Source records →
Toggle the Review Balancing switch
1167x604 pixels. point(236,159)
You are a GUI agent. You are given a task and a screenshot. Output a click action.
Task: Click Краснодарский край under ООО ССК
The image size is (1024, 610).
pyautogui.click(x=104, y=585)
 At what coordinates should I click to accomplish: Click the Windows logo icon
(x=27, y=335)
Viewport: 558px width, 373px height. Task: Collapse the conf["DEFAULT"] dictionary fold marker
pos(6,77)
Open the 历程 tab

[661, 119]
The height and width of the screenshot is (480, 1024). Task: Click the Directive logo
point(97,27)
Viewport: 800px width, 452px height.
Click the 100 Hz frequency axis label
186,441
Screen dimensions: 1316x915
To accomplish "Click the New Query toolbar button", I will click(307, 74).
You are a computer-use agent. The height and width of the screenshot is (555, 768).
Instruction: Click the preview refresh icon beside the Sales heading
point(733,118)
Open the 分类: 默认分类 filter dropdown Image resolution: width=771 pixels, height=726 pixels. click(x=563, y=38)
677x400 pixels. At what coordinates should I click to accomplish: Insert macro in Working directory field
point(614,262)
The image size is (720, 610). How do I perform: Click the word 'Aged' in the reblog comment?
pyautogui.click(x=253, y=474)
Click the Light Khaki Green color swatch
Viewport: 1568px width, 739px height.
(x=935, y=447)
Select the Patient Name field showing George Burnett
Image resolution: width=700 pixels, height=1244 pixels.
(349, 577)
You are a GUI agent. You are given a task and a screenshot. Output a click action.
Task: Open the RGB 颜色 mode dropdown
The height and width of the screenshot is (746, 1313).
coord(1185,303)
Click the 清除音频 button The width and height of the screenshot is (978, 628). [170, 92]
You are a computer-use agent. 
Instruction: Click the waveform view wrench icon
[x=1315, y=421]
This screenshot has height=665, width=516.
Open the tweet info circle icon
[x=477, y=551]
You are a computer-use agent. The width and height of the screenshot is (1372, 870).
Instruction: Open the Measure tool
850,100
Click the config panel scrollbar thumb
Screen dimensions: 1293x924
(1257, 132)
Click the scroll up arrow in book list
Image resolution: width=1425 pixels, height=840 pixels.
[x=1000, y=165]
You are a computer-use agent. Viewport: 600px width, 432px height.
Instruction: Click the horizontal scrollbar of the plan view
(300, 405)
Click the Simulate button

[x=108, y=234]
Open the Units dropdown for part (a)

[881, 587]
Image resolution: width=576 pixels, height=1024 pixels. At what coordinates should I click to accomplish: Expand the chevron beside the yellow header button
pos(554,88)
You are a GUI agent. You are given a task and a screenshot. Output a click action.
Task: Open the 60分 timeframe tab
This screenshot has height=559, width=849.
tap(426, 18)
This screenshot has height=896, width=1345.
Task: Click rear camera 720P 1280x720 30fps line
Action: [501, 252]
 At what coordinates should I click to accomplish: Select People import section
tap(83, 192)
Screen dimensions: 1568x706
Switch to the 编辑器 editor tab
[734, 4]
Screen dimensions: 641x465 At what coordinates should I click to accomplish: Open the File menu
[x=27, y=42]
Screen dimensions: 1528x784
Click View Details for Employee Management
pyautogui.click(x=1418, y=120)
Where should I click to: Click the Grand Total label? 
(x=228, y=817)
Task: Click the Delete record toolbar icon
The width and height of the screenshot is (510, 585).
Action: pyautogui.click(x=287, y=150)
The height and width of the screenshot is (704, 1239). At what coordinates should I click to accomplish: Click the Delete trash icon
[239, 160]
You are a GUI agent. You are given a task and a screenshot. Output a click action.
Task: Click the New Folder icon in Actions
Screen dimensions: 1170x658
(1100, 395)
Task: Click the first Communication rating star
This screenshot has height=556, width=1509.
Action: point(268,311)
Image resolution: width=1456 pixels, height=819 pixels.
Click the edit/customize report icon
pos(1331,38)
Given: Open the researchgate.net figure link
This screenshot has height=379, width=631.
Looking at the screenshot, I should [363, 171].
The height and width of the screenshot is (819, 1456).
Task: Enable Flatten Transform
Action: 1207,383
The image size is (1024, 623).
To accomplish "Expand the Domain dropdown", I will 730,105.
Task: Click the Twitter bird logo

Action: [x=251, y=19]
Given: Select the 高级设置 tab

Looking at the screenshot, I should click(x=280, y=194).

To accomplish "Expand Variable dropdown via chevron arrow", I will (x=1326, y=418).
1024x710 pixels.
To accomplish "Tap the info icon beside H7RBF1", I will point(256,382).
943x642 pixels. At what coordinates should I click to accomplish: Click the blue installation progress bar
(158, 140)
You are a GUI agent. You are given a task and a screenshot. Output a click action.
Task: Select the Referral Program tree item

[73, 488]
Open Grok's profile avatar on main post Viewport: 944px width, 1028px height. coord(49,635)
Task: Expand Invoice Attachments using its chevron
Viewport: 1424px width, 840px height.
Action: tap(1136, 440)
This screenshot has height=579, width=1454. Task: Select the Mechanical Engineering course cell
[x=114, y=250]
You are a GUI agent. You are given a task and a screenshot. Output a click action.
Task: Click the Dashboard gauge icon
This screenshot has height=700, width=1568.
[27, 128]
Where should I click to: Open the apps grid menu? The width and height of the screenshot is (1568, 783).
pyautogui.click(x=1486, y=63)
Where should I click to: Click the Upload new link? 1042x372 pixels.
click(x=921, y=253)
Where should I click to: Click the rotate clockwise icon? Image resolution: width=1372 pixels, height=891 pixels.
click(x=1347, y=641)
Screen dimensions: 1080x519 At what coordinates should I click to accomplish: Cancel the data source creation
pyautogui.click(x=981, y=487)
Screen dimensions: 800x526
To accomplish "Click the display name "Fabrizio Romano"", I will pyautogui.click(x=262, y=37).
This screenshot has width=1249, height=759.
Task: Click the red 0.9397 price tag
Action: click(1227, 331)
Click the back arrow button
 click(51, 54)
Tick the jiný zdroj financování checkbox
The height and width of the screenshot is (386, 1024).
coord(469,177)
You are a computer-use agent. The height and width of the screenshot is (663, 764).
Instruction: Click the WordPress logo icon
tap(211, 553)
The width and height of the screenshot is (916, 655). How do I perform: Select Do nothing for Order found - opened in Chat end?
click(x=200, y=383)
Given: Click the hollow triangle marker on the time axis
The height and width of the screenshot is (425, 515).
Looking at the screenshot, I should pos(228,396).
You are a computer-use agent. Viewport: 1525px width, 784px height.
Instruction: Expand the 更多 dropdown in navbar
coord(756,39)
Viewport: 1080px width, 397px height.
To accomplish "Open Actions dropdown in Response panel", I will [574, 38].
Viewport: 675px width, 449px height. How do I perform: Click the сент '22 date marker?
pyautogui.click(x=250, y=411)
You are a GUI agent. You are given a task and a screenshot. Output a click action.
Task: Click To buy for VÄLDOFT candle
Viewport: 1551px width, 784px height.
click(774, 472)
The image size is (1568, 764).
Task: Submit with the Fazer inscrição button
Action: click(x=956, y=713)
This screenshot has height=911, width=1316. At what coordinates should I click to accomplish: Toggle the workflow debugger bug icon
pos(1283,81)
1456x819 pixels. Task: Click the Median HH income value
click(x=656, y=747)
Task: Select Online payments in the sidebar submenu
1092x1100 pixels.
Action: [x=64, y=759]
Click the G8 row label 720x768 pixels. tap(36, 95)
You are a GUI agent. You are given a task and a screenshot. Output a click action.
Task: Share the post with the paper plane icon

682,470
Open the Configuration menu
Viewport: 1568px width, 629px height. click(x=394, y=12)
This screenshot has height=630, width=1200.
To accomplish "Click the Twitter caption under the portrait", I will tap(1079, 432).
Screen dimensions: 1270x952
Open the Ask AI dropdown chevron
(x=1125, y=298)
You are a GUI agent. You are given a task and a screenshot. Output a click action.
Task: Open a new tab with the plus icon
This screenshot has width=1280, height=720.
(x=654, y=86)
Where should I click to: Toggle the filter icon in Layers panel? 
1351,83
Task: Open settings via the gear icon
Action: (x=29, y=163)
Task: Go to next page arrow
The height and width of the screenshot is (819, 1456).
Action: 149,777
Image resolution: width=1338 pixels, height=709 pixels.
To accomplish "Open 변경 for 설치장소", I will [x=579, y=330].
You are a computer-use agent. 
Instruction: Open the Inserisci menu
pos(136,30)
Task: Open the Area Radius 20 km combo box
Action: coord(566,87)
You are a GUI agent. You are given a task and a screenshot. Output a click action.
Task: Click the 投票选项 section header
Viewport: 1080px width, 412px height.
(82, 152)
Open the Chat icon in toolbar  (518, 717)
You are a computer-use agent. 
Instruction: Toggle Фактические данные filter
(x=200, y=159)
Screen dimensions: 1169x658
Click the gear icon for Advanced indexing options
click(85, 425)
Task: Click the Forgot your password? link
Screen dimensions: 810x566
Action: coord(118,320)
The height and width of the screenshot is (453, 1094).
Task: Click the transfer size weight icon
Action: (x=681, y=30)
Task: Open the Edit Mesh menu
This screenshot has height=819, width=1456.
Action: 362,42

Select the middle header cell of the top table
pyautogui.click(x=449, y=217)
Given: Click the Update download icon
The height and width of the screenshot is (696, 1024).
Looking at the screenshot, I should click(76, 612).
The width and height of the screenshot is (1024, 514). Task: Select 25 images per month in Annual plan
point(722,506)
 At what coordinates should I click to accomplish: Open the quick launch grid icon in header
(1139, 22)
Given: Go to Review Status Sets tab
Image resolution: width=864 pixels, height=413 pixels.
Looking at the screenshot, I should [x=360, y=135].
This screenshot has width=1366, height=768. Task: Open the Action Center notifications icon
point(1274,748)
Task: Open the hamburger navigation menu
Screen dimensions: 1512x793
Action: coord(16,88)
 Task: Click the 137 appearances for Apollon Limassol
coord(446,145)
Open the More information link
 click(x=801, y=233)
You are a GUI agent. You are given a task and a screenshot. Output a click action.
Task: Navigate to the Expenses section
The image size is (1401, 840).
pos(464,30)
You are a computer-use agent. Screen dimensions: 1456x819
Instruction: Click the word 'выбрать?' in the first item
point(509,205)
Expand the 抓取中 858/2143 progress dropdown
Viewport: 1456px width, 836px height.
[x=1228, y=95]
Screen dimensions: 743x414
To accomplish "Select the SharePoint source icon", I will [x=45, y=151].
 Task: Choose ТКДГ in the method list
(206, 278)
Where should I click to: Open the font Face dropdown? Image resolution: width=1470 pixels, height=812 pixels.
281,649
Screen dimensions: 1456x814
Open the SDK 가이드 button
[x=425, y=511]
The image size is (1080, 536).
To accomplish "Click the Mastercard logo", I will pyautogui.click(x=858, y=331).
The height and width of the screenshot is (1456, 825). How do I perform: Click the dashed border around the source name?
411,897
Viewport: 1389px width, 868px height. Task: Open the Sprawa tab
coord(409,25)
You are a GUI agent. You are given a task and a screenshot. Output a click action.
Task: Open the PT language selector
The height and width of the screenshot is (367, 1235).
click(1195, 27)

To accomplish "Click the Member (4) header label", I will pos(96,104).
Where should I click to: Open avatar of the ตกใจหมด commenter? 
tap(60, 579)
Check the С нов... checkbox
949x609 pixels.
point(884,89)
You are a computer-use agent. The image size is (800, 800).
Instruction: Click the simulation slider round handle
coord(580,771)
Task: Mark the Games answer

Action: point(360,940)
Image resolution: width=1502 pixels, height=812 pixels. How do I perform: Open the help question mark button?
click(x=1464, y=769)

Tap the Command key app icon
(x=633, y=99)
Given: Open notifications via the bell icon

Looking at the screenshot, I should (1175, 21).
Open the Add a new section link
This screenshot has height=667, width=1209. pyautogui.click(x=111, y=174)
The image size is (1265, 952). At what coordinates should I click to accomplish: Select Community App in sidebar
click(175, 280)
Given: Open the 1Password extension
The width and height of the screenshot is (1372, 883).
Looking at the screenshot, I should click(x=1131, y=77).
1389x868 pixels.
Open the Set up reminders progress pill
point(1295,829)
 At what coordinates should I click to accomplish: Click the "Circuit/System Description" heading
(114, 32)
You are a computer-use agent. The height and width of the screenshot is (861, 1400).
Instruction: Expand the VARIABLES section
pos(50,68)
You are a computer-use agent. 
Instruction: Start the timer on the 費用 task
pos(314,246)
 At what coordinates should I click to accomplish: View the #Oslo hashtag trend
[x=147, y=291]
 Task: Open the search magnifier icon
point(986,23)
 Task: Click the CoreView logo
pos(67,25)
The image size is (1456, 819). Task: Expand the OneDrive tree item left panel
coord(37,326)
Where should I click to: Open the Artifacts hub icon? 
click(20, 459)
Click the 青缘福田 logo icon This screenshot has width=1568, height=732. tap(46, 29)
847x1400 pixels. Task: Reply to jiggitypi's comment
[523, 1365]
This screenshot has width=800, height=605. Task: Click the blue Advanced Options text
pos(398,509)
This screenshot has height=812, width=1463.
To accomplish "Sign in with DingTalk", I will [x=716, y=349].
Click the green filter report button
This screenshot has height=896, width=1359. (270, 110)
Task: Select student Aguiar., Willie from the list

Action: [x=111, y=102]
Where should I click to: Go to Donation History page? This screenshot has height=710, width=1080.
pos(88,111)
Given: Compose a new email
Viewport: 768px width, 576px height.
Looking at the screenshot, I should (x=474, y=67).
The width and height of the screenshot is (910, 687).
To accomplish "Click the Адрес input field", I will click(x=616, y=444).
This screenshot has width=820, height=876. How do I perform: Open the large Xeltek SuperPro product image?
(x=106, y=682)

Set task → Could you repeat, word for word, the lines from the one containing "Task: Select Online" through the one containing "Action: coord(566,87)", including both of those lines?

Final answer →
Task: Select Online payments in the sidebar submenu
1092x1100 pixels.
Action: [x=64, y=759]
Click the G8 row label 720x768 pixels. tap(36, 95)
You are a GUI agent. You are given a task and a screenshot. Output a click action.
Task: Share the post with the paper plane icon

682,470
Open the Configuration menu
Viewport: 1568px width, 629px height. click(x=394, y=12)
This screenshot has height=630, width=1200.
To accomplish "Click the Twitter caption under the portrait", I will tap(1079, 432).
Screen dimensions: 1270x952
Open the Ask AI dropdown chevron
(x=1125, y=298)
You are a GUI agent. You are given a task and a screenshot. Output a click action.
Task: Open a new tab with the plus icon
This screenshot has width=1280, height=720.
(x=654, y=86)
Where should I click to: Toggle the filter icon in Layers panel? 
1351,83
Task: Open settings via the gear icon
Action: (x=29, y=163)
Task: Go to next page arrow
The height and width of the screenshot is (819, 1456).
Action: 149,777
Image resolution: width=1338 pixels, height=709 pixels.
To accomplish "Open 변경 for 설치장소", I will [x=579, y=330].
You are a computer-use agent. 
Instruction: Open the Inserisci menu
pos(136,30)
Task: Open the Area Radius 20 km combo box
Action: coord(566,87)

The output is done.